"Where should I click to: Open the 2025" appears in one line; retype that line and all lines following it through the end of the records, with nothing left out or added.

--- DATA Enclosed Below ---

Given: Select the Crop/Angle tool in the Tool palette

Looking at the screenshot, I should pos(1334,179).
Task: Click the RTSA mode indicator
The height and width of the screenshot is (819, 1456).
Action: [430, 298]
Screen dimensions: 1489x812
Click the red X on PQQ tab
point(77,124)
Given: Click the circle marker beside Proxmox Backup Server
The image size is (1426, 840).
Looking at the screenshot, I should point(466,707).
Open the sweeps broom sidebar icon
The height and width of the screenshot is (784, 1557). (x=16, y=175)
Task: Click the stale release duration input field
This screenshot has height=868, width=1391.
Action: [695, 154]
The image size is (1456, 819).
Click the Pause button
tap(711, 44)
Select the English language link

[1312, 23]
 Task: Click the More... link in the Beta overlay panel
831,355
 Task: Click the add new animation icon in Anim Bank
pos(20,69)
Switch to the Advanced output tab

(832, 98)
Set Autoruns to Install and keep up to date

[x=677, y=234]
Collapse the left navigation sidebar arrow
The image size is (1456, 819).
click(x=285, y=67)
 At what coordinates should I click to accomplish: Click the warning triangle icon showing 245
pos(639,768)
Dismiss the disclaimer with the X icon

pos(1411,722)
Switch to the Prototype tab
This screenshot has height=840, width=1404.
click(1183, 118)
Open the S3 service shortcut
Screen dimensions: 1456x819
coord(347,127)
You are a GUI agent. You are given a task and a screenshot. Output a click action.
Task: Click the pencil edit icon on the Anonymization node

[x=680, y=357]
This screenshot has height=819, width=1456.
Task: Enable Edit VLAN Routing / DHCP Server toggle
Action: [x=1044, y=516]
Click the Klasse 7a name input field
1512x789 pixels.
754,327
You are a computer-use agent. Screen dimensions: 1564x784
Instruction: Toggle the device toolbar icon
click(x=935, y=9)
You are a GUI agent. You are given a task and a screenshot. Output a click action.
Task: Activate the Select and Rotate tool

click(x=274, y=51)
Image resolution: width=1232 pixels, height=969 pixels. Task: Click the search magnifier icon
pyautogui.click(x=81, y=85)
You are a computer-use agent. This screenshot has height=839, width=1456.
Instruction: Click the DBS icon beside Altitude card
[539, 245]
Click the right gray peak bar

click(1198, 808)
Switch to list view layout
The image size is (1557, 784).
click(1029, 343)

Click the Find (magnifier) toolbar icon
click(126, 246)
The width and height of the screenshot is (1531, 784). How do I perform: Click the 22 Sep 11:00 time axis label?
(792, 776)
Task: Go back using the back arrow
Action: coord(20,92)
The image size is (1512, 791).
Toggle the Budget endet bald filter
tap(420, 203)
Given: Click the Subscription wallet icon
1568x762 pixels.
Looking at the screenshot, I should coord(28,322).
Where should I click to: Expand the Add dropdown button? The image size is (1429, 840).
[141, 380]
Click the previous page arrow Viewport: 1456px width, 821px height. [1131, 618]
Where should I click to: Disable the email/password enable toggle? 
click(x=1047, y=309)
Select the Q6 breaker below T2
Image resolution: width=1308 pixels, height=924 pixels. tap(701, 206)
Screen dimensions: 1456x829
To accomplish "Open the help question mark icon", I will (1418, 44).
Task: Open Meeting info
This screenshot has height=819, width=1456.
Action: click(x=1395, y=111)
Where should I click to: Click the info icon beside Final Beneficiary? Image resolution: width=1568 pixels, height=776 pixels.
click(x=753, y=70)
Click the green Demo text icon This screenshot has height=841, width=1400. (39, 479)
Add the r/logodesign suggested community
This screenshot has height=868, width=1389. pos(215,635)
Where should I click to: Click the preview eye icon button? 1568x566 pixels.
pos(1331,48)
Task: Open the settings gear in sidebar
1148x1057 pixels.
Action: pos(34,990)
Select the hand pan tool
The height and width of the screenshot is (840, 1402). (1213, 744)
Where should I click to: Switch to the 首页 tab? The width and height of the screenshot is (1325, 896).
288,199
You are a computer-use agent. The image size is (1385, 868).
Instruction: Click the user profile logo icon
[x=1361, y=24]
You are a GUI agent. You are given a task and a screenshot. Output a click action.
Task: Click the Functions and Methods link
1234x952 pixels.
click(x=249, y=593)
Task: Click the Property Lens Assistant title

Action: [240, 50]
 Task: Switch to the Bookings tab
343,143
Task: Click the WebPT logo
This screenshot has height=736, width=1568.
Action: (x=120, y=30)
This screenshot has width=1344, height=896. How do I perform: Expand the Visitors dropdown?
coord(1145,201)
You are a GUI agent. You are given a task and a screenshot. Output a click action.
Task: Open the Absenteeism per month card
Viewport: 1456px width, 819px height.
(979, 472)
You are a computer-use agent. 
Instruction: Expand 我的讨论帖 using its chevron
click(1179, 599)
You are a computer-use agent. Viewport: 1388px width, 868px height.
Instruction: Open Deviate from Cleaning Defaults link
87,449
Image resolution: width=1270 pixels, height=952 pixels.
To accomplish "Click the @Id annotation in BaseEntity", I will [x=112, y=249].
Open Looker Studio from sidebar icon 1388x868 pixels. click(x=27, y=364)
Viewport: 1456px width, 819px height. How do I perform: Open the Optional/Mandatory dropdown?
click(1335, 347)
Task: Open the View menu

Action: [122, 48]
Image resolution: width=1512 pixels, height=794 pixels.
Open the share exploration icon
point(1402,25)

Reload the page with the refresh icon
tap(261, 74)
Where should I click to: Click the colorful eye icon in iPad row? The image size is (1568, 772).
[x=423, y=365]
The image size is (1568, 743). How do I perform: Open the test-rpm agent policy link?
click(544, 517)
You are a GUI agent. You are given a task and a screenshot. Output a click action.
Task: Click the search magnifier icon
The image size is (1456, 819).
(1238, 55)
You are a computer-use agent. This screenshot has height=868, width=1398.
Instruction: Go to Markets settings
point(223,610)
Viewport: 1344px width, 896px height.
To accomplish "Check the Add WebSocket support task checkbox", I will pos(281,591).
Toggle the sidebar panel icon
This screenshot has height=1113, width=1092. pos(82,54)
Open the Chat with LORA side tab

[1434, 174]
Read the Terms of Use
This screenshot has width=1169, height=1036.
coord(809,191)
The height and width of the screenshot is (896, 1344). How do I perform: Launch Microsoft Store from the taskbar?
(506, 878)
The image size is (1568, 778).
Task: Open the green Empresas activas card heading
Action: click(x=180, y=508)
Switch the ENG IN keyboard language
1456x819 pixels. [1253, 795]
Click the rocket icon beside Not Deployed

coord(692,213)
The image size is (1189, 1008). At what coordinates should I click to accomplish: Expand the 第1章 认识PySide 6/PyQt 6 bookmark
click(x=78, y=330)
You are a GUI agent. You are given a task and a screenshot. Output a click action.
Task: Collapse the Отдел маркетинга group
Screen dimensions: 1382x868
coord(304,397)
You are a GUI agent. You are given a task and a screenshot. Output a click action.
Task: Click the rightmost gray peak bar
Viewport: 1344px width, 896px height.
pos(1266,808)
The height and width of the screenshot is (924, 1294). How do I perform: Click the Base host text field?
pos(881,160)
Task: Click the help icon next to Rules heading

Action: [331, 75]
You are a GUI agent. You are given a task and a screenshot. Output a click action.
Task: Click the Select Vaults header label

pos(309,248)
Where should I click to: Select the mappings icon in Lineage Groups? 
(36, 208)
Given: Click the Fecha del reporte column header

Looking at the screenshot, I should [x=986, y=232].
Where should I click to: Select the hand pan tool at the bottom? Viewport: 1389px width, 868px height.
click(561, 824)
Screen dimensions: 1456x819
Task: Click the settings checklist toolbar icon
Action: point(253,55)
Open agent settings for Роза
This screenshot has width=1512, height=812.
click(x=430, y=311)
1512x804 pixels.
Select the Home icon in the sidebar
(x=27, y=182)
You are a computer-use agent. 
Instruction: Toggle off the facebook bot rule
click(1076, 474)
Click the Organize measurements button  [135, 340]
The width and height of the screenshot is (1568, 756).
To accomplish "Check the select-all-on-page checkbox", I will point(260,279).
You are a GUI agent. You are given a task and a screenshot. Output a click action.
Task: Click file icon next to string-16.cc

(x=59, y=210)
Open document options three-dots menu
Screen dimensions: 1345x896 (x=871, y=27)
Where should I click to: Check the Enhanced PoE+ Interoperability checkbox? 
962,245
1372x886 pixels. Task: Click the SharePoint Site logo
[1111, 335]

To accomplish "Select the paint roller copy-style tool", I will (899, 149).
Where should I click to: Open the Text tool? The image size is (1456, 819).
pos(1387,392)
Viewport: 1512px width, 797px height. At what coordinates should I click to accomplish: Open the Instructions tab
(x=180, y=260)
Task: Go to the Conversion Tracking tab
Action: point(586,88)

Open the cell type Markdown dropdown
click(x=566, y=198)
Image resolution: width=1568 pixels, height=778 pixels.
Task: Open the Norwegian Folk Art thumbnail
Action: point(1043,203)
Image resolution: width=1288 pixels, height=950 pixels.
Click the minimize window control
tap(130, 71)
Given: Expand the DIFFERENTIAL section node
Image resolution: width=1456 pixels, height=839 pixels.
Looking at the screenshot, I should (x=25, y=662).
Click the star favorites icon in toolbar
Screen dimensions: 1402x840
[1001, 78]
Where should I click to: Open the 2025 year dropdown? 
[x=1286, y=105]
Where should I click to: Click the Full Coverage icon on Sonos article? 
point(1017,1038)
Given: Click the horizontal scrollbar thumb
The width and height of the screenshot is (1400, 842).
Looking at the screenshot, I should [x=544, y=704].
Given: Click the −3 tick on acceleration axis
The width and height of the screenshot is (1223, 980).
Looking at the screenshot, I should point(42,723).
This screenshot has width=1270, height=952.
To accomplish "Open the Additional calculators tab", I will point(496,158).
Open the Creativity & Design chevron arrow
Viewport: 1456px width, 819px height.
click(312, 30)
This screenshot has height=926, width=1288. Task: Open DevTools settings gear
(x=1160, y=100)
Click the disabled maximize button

--- End of Enclosed DATA ---

REPLY |
Where should I click to: Open the 2025 year dropdown? 
[x=1286, y=105]
Where should I click to: Click the Full Coverage icon on Sonos article? 
point(1017,1038)
Given: Click the horizontal scrollbar thumb
The width and height of the screenshot is (1400, 842).
Looking at the screenshot, I should [x=544, y=704].
Given: Click the −3 tick on acceleration axis
The width and height of the screenshot is (1223, 980).
Looking at the screenshot, I should point(42,723).
This screenshot has width=1270, height=952.
To accomplish "Open the Additional calculators tab", I will point(496,158).
Open the Creativity & Design chevron arrow
Viewport: 1456px width, 819px height.
click(312, 30)
This screenshot has height=926, width=1288. Task: Open DevTools settings gear
(x=1160, y=100)
Click the disabled maximize button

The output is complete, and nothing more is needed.